### What to produce:
Among the lines below, restate word for word only those from the line with "Select the 404 value under HTTP-Code" through the line with "Task: Click the element1 name cell", with both end lines kept.

Material provided START

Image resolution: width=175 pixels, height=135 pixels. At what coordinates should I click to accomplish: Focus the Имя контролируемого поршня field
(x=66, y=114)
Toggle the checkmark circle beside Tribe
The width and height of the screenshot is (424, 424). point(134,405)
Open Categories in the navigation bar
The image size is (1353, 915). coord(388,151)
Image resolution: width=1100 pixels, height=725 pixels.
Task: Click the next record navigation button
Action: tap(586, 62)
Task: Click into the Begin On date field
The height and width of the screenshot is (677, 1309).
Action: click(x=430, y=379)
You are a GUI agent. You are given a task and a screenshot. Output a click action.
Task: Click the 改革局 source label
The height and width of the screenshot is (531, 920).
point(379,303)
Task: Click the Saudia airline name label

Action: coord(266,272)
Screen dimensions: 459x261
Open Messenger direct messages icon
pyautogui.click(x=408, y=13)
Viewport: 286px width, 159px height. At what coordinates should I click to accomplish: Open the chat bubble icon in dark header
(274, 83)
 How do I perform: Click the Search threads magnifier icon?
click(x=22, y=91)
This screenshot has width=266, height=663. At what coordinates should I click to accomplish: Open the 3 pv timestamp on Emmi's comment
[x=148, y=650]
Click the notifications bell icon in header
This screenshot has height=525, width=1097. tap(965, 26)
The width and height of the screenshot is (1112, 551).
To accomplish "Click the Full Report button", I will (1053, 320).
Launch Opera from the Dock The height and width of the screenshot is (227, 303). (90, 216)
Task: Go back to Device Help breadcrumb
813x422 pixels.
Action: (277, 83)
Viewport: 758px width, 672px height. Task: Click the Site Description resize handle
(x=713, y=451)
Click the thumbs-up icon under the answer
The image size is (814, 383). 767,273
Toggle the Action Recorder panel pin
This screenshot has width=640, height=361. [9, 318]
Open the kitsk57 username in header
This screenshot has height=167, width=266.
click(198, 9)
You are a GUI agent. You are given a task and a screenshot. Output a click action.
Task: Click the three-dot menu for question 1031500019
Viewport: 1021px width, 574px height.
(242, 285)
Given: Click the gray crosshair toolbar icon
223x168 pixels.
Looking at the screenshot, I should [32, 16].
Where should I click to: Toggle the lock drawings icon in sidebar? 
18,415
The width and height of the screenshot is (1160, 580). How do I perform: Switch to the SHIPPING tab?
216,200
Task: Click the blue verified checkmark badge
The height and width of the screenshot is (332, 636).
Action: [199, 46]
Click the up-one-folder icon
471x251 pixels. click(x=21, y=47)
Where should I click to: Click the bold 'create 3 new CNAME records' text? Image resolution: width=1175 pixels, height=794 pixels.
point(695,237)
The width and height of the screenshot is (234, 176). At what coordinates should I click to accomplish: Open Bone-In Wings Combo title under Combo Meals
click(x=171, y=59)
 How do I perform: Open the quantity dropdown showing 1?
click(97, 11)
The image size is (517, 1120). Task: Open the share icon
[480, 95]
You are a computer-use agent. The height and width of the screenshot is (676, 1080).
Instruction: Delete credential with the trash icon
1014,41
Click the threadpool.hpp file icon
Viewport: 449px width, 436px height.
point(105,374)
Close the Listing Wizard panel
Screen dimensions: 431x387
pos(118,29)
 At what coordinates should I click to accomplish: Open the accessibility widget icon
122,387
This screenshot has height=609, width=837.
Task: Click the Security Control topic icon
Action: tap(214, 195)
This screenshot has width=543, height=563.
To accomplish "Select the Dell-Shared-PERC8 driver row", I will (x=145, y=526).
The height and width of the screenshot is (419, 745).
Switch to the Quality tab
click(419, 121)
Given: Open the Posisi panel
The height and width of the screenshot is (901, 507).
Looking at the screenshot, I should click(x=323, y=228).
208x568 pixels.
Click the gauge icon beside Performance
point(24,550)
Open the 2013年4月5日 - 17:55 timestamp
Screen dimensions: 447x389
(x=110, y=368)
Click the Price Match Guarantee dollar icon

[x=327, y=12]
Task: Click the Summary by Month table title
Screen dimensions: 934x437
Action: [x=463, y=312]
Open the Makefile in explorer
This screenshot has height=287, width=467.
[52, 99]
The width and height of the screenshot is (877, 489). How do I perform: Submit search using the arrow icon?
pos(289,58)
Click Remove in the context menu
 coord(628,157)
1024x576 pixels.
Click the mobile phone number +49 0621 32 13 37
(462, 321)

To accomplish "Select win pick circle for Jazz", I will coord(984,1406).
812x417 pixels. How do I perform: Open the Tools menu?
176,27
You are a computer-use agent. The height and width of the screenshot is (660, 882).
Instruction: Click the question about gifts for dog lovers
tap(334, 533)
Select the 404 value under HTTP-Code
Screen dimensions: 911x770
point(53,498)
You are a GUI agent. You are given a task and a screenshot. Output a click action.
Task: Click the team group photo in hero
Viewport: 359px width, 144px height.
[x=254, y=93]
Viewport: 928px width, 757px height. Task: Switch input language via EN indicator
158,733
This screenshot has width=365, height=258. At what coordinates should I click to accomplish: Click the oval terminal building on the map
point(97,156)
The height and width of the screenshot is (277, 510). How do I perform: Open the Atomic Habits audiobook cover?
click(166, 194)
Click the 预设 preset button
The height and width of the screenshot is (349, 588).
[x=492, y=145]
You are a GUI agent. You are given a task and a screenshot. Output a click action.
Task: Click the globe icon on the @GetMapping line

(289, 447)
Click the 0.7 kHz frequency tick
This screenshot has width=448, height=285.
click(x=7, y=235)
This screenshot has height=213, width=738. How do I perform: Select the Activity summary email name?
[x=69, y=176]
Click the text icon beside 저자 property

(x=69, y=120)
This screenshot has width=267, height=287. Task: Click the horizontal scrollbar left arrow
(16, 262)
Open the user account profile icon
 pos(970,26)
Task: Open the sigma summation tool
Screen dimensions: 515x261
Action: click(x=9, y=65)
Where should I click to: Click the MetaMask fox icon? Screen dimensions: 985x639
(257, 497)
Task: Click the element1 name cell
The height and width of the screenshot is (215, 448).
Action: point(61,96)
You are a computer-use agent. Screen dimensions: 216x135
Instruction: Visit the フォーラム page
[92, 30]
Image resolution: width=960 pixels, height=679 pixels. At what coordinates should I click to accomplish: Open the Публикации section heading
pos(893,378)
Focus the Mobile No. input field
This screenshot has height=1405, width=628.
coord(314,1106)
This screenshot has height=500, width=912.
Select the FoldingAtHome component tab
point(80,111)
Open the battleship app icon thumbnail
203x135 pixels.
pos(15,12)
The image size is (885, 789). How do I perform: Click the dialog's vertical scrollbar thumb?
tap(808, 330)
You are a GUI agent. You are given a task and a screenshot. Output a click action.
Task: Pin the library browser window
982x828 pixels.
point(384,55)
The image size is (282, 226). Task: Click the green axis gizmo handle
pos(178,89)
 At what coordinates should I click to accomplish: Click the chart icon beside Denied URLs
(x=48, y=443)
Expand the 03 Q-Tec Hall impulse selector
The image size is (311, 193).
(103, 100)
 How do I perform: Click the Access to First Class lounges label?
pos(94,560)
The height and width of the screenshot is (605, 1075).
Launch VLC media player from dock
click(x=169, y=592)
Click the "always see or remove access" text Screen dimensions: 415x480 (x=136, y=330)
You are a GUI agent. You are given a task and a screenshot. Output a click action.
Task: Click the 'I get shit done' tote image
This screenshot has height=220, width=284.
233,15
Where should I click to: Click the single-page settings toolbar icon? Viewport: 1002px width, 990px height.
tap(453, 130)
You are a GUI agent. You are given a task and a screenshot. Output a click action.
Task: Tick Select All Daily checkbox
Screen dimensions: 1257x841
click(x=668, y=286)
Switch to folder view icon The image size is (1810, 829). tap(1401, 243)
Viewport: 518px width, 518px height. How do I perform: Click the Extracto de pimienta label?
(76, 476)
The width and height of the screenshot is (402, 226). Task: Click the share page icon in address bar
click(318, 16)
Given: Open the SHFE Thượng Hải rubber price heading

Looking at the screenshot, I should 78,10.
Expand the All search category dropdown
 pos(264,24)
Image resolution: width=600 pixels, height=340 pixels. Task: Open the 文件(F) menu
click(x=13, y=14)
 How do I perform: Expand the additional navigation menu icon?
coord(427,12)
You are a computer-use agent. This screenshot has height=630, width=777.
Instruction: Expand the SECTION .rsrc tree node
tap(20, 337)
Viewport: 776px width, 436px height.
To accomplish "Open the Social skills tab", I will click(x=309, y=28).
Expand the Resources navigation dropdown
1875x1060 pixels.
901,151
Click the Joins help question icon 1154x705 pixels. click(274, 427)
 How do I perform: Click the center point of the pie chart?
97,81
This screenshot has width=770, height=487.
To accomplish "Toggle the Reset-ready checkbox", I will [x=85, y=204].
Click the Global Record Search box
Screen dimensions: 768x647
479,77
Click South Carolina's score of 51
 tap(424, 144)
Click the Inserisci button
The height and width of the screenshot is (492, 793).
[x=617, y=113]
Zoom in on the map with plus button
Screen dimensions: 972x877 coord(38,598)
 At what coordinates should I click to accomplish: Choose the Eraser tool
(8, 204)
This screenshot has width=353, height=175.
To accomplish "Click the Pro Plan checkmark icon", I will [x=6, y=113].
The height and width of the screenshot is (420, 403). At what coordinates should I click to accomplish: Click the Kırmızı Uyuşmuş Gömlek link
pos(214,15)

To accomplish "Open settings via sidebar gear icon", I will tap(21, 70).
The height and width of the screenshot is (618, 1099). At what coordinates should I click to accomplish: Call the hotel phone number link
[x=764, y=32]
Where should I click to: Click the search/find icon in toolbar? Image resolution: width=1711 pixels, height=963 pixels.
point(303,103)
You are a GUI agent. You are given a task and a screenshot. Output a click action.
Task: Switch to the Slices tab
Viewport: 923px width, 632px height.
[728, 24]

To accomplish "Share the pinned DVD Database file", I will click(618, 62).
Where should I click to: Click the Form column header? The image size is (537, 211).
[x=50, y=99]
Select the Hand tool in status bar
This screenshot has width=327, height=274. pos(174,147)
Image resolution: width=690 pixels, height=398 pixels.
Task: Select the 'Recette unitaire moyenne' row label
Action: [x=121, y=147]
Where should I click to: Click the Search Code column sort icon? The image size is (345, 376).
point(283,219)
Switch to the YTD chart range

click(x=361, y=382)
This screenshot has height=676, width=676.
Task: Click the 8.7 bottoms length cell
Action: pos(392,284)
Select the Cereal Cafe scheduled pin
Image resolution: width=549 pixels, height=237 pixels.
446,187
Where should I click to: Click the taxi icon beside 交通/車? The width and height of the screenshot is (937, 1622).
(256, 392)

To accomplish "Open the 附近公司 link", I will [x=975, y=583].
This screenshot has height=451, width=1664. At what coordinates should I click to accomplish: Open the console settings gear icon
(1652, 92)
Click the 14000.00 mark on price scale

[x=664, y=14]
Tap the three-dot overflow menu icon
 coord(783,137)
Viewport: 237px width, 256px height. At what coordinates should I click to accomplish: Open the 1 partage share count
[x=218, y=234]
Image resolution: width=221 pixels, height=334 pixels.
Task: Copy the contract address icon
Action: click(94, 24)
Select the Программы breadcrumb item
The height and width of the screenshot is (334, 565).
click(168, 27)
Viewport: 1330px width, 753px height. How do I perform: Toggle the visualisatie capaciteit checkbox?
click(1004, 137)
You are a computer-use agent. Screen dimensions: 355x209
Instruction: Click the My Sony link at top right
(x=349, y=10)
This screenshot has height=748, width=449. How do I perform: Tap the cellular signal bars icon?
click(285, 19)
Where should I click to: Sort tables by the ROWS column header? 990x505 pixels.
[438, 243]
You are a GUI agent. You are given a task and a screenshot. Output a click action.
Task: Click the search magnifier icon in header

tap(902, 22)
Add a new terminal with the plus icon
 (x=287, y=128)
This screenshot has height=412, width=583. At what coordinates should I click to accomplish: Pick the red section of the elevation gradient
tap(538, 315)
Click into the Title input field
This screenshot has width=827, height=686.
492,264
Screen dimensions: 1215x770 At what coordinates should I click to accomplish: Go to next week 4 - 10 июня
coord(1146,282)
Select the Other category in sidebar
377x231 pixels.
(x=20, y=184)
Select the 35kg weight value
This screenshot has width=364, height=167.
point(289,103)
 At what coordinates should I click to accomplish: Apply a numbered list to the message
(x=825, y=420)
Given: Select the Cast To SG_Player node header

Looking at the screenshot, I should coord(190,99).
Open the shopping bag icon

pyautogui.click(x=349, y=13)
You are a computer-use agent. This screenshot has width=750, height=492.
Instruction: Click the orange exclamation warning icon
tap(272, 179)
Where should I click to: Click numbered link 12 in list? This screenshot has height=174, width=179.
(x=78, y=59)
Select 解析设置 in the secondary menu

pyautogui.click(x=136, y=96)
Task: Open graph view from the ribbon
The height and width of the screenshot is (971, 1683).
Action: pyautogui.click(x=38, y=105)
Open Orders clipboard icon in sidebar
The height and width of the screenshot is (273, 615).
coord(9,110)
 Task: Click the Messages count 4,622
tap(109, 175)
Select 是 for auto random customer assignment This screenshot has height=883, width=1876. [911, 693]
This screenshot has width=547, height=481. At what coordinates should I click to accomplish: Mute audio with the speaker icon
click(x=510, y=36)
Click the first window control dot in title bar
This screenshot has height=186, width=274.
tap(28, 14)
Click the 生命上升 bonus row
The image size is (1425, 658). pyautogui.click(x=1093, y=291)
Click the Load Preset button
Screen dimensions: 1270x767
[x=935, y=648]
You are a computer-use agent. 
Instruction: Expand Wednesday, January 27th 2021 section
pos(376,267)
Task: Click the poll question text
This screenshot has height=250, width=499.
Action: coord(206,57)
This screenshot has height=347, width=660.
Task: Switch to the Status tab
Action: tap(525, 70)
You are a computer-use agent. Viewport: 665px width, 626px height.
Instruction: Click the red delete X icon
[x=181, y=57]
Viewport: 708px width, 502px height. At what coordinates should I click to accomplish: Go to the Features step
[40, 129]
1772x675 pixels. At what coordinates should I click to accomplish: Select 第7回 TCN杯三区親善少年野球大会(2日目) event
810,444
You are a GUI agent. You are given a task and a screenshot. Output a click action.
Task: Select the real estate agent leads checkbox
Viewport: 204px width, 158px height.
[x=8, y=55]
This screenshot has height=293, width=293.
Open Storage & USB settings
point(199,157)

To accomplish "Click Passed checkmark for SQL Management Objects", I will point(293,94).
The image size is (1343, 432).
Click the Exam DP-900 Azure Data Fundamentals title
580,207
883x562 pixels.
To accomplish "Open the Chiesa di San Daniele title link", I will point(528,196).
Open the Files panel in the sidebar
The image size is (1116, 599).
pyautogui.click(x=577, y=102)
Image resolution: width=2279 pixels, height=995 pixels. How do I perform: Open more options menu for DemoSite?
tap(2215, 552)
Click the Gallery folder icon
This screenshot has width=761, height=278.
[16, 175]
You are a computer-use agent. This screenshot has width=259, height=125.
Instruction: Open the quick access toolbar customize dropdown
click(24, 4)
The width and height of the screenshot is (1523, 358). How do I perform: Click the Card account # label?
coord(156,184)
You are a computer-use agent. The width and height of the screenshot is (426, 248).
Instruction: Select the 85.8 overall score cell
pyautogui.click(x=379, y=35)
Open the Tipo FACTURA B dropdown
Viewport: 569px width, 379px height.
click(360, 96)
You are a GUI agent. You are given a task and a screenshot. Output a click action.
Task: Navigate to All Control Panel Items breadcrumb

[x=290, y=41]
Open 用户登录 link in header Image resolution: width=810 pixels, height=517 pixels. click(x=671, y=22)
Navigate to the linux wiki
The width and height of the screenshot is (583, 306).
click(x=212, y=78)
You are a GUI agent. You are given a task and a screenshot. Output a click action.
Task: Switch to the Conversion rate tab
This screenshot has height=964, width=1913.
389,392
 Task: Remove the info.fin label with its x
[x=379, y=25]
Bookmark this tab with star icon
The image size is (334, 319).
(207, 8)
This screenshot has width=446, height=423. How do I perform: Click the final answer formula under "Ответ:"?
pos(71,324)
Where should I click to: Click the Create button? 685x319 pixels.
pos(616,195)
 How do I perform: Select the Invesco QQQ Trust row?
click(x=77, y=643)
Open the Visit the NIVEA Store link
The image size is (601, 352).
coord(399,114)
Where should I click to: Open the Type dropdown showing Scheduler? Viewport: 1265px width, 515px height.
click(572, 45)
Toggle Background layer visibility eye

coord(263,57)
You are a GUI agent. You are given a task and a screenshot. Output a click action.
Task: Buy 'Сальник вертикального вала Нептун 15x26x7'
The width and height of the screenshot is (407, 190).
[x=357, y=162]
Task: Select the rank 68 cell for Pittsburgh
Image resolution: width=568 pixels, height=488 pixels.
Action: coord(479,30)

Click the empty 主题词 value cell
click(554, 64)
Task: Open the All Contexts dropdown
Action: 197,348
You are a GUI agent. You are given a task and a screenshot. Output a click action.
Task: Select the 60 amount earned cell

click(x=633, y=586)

Material provided END

### Answer to this task:
Select the 404 value under HTTP-Code
Screen dimensions: 911x770
point(53,498)
You are a GUI agent. You are given a task and a screenshot. Output a click action.
Task: Click the team group photo in hero
Viewport: 359px width, 144px height.
[x=254, y=93]
Viewport: 928px width, 757px height. Task: Switch input language via EN indicator
158,733
This screenshot has width=365, height=258. At what coordinates should I click to accomplish: Click the oval terminal building on the map
point(97,156)
The height and width of the screenshot is (277, 510). How do I perform: Open the Atomic Habits audiobook cover?
click(166, 194)
Click the 预设 preset button
The height and width of the screenshot is (349, 588).
[x=492, y=145]
You are a GUI agent. You are given a task and a screenshot. Output a click action.
Task: Click the globe icon on the @GetMapping line

(289, 447)
Click the 0.7 kHz frequency tick
This screenshot has width=448, height=285.
click(x=7, y=235)
This screenshot has height=213, width=738. How do I perform: Select the Activity summary email name?
[x=69, y=176]
Click the text icon beside 저자 property

(x=69, y=120)
This screenshot has width=267, height=287. Task: Click the horizontal scrollbar left arrow
(16, 262)
Open the user account profile icon
 pos(970,26)
Task: Open the sigma summation tool
Screen dimensions: 515x261
Action: click(x=9, y=65)
Where should I click to: Click the MetaMask fox icon? Screen dimensions: 985x639
(257, 497)
Task: Click the element1 name cell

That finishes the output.